# Overview

In this project, I will use an Alternating Least Squares (ALS) algorithm with Spark APIs to predict the ratings for the animes in [AnimeLens Datasets](https://grouplens.org/datasets/animelens/latest/)

## [Recommender system](https://en.wikipedia.org/wiki/Recommender_system)
A recommendation system is basically an information filtering system that seeks to predict the "rating" or "preference" a user would give to an item. It is widely used in different internet / online business such as Amazon, Netflix, Spotify, or social media like Facebook and Youtube. By using recommender systems, those companies are able to provide better or more suited products/services/contents that are personalized to a user based on his/her historical consumer behaviors

Recommender systems typically produce a list of recommendations through collaborative filtering or through content-based filtering

This project will focus on collaborative filtering and use Alternating Least Squares (ALS) algorithm to make anime predictions


## [Alternating Least Squares](https://endymecy.gitbooks.io/spark-ml-source-analysis/content/%E6%8E%A8%E8%8D%90/papers/Large-scale%20Parallel%20Collaborative%20Filtering%20the%20Netflix%20Prize.pdf)
ALS is one of the low rank matrix approximation algorithms for collaborative filtering. ALS decomposes user-item matrix into two low rank matrixes: user matrix and item matrix. In collaborative filtering, users and products are described by a small set of latent factors that can be used to predict missing entries. And ALS algorithm learns these latent factors by matrix factorization


## Data Sets
I use [AnimeLens Datasets](https://grouplens.org/datasets/animelens/latest/).
This dataset (ml-latest.zip) describes 5-star rating and free-text tagging activity from [AnimeLens](http://animelens.org), a anime recommendation service. It contains 27753444 ratings and 1108997 tag applications across 58098 animes. These data were created by 283228 users between January 09, 1995 and September 26, 2018. This dataset was generated on September 26, 2018.
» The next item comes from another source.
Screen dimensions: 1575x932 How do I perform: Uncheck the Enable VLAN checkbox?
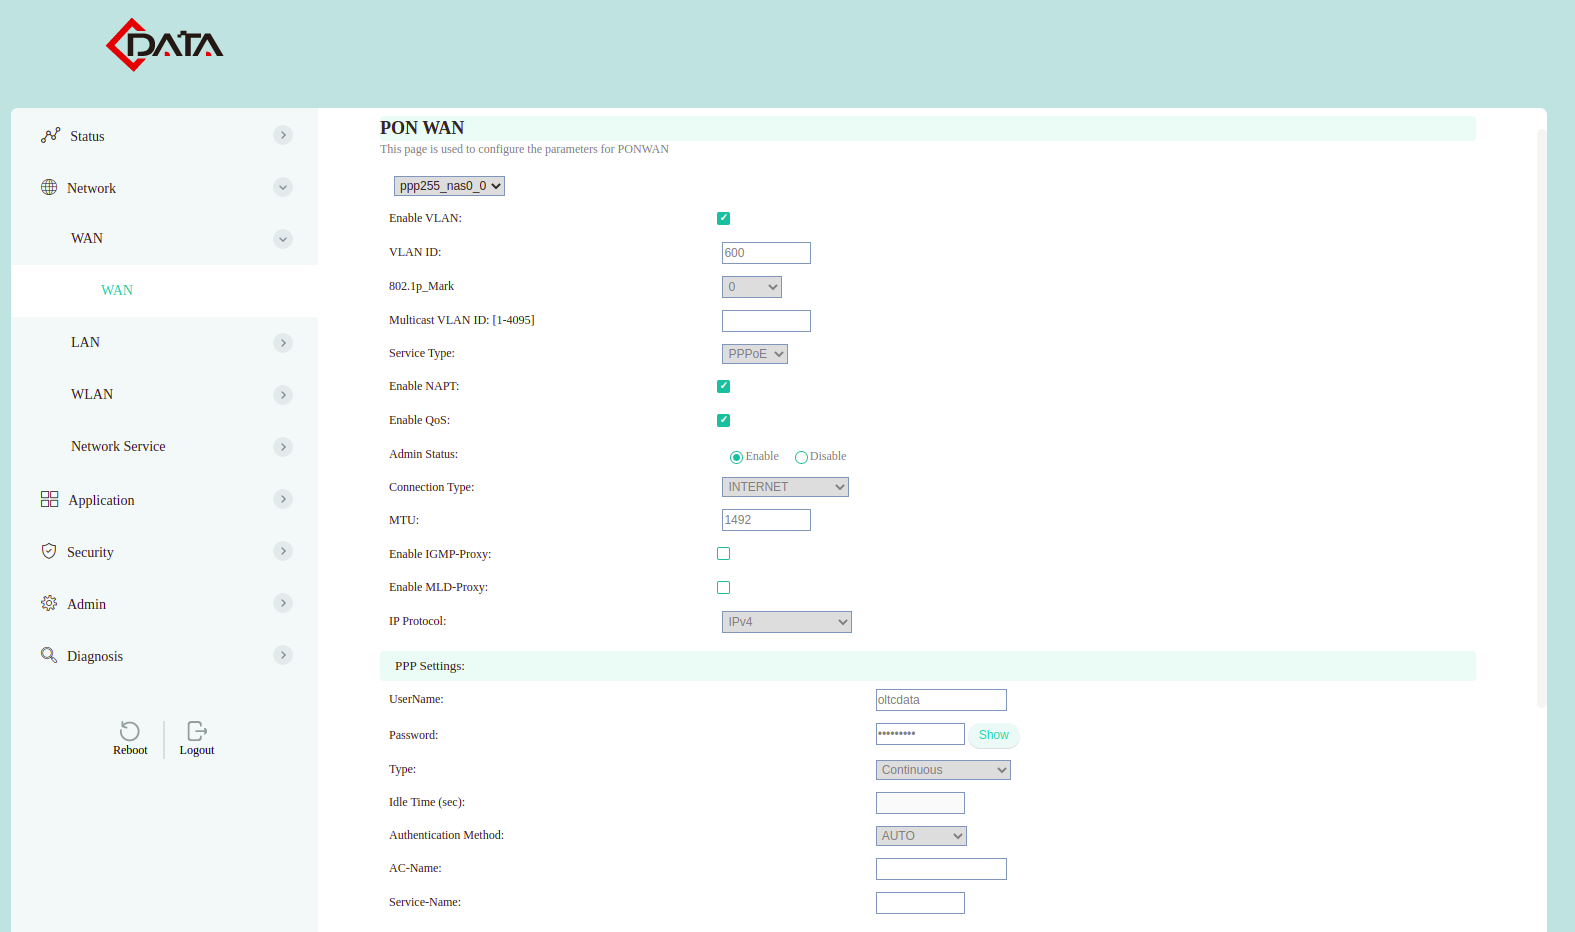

Users were selected at random for inclusion. All selected users had rated at least 1 animes. No demographic information is included. Each user is represented by an id, and no other information is provided.

The data are contained in the files `genome-scores.csv`, `genome-tags.csv`, `links.csv`, `animes.csv`, `ratings.csv` and `tags.csv`.

## Project Content
1. Load Data
2. Spark SQL and OLAP
3. Spark ALS based approach for training model
4. ALS Model Selection and Evaluation
5. Model testing
6. Make anime recommendation to myself

In [19]:
import os
import time
import load_recommender_data

# spark imports
from pyspark.sql import SparkSession
from pyspark.sql.functions import UserDefinedFunction, explode, desc
from pyspark.sql.types import StringType, ArrayType
from pyspark.mllib.recommendation import ALS

# data science imports
import math
import numpy as np
import pandas as pd

# visualization imports
import seaborn as sns
import matplotlib.pyplot as plt

%matplotlib inline

In [20]:
path_in_str = 'user_data1.0.json'
df_merge, anime_df, user_df = load_recommender_data.load_recommender_data(path_in_str)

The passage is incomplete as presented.